Below are the entries; state how many of their lines contain the string "will", and nothing more.

[Dataset excerpts]
>>>
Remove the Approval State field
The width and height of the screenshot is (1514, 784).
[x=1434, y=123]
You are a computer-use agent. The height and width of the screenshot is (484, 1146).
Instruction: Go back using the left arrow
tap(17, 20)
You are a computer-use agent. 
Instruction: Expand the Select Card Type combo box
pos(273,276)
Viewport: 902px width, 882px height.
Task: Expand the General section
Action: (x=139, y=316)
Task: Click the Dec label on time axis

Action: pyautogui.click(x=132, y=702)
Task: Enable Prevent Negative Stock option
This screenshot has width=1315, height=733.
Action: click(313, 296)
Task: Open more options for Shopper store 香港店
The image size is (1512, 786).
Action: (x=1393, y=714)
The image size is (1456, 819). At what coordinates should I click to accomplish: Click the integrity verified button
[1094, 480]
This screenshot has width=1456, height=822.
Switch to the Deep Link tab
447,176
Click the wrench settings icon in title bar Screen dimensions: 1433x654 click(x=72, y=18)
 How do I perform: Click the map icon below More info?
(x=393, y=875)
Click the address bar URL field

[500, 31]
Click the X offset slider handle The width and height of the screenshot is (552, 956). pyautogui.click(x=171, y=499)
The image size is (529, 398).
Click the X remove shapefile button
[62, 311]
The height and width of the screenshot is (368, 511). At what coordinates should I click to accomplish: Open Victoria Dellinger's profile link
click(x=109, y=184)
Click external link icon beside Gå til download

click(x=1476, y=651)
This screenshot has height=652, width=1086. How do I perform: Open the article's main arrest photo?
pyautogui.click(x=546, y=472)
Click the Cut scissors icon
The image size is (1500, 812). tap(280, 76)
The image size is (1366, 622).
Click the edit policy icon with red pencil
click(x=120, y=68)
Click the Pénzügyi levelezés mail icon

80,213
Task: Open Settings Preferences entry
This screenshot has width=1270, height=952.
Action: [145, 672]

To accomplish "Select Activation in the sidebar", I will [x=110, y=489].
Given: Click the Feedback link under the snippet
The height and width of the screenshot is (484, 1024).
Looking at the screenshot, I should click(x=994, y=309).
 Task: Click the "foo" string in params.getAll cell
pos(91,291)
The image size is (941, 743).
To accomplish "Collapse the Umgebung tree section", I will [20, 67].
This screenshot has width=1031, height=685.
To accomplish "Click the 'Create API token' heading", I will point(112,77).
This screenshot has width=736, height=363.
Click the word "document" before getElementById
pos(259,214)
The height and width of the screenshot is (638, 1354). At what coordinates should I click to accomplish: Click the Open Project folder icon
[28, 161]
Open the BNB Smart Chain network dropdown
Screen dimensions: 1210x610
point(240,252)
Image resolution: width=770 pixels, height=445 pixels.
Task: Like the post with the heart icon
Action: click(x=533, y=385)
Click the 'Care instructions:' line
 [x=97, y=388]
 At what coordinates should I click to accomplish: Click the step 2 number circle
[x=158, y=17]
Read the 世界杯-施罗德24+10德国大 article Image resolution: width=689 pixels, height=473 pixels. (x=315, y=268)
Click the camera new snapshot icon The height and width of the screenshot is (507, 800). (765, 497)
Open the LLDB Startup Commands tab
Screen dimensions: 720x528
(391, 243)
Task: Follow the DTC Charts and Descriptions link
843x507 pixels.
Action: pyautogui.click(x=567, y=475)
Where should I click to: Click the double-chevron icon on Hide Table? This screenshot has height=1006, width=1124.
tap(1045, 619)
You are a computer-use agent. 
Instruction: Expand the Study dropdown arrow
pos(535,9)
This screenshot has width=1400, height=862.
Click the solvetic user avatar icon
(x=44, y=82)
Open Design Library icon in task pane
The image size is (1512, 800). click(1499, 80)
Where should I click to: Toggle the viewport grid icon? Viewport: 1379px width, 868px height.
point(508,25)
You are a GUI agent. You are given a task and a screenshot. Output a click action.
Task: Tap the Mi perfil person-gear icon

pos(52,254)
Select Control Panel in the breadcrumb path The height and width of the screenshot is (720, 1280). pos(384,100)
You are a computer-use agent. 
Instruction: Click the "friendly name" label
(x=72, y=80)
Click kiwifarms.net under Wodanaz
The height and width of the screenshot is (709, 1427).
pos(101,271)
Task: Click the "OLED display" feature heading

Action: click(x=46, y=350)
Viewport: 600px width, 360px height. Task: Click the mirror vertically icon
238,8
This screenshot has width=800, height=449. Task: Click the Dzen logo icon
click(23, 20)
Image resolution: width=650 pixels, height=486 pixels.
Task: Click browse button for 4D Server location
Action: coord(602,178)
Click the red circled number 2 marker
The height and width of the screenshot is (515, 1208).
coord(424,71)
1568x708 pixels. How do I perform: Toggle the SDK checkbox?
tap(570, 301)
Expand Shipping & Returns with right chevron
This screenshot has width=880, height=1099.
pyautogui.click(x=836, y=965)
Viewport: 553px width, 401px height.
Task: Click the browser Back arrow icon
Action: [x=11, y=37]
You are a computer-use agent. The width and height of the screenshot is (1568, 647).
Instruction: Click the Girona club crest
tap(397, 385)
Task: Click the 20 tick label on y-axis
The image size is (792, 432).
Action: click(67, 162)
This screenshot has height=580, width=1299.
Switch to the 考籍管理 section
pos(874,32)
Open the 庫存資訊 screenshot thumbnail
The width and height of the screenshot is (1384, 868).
<<<
* _TASK OUTPUT_:
3